— Given text —
------------------------------------------------
In July 2022 there were 1.09 million unemployed Canadians and in June 2022 there were 1.04 million job vacancies (the most recent data available). From a company’s perspective, employers have gone from receiving an average of six applicants per job vacancy in 2017 to receiving only one applicant per posting today.

The dramatic decrease in the job seeker to job vacancy ratio in 2021 was caused almost entirely by employers posting substantially more jobs. Pre-pandemic job postings were running between 300,000 to 400,000 a month. By April 2022, they hit a million and have stayed above that ever since. On the other hand, the count of unemployed Canadians has remained stable, sitting at about 1.2 million pre-pandemic compared to 1 million today.

Employers might be finding it harder to fill positions but there are still a million unemployed Canadians, which makes it hard to see how there aren’t enough unemployed workers to fill these positions. So why aren’t a million unemployed Canadians filling a million unfilled positions?

The standard explanation is also the employer’s explanation: Canada has a worker shortage—there aren’t enough workers with the right skills to fill the jobs. But there’s another explanation.

One of the key worker reasons for not taking jobs is that the jobs are lousy. One of the key ways that a job is lousy is that the pay is too low. Given the disruption in work experienced earlier in the pandemic, followed by sky-high inflation, expecting 10 people to apply for a $15 an hour job isn’t realistic.

Most industries are facing a wage shortage, not a worker shortage

A completely new dataset from Statistics Canada allows us to measure which industries have a wage shortage and which industries have a worker shortage (due to skills mismatch, for example). The February and March 2022 Labour Force Survey asked unemployed Canadians in which sector they were seeking work and what is the minimum pay that they would accept to take a job. On the other hand, the Job Vacancy and Wage Survey asked employers how much they are offering on job postings. The averages by industry in the first quarter of 2022 are presented below.

Lo and behold, 63% of job postings are in industries in which the wage being offered by employers is below the wage being sought by unemployed workers.

In other words, two-thirds of vacant jobs in Canada are unfilled because the wages being advertised are too low, not because there aren’t interested workers.

If we look at the accommodation and food services industry, which represents 14% of vacant jobs, the average posting offers $15.85 an hour, but workers aren’t willing to work for less than $18.84 an hour.

In the retail trade industry, representing 10% of all vacant job postings, employers are advertising jobs that pay $17.85 an hour, but workers aren’t going to work for less than $23 an hour.

These industries aren’t suffering from worker shortages, they are suffering from employers who are unwilling to increase wages enough to make it worth a worker’s while.

On the other hand, a third of industries are offering wages that are higher than what workers are seeking. The largest such industry is health care, representing 15% of all vacant positions. Closed emergency rooms and backlogged surgeries are testament to the fact that attracting workers, particularly highly skilled nurses, is incredibly difficult right now.

The issues go far beyond wages in this sector, with many nurses and other health care workers suffering from burnout after two long years of a pandemic and facing unreasonable restrictions, like cancellation of all vacations or being expected to regularly work double shifts. Working conditions matter.

Why we shouldn’t “solve” high job vacancies

Inevitably there are calls to “solve” the situation of many jobs going unfilled. Employers used to be able to flood job boards with lousy jobs and expect multiple applications for each. However, not getting multiple applicants for a low paying job is hardly something to be “solved.”

For most job postings, higher pay is the problem, not unwilling or missing workers. Job seekers are waiting for employers to show them the money—and to offer good working conditions too.
------------------------------------------------
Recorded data

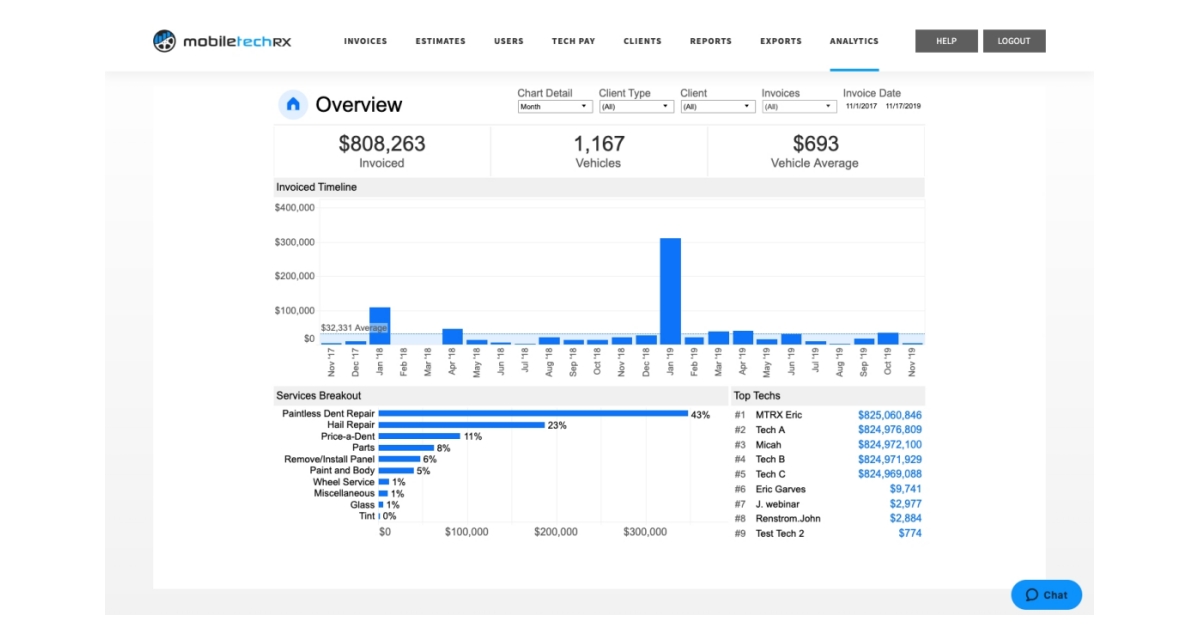Open the Exports menu item
The height and width of the screenshot is (627, 1200).
point(780,42)
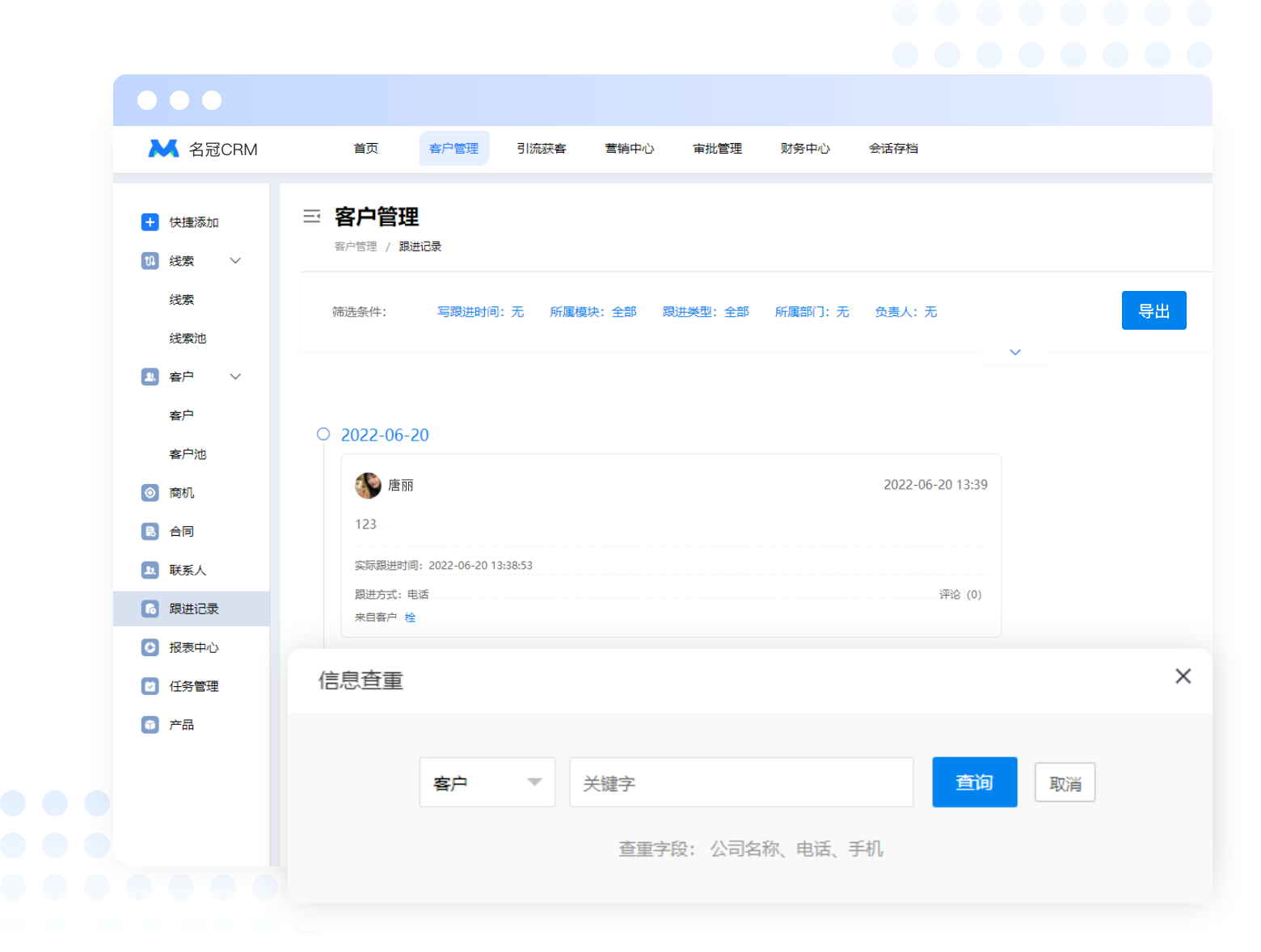Click the quick add plus icon
The height and width of the screenshot is (952, 1261).
(x=150, y=222)
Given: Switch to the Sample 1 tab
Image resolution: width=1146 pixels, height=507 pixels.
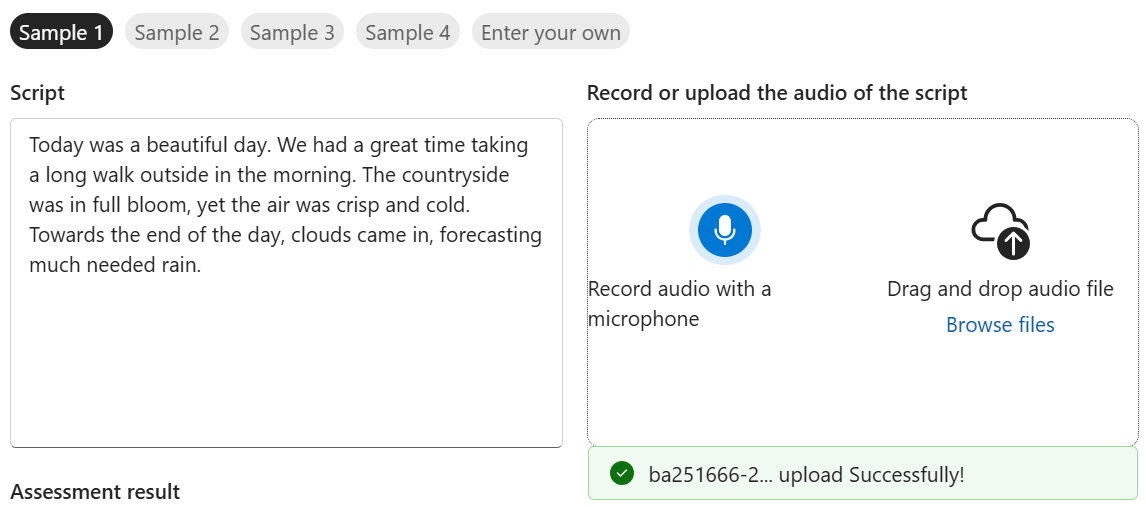Looking at the screenshot, I should coord(61,32).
------------------------------------------------
— Your tasks —
(1) Return the part of the text on Canadian job vacancies starting with "For most job" and going on through "working conditions too.".
(2) Decide whether each statement agrees with the text on Canadian job vacancies: (a) before the pandemic, job postings ran between 300,000 and 400,000 a month; (b) the retail trade industry represents 14% of vacant jobs; (c) health care is the largest industry offering wages higher than what workers are seeking. Answer yes or no for each and quote the words from the text that decide it.
The recorded data plays no part in this work.

— Responses by item number —
(1)
For most job postings, higher pay is the problem, not unwilling or missing workers. Job seekers are waiting for employers to show them the money—and to offer good working conditions too.

(2)
(a) Yes: "Pre-pandemic job postings were running between 300,000 to 400,000 a month."
(b) No: "In the retail trade industry, representing 10% of all vacant job postings"
(c) Yes: "a third of industries are offering wages that are higher than what workers are seeking. The largest such industry is health care"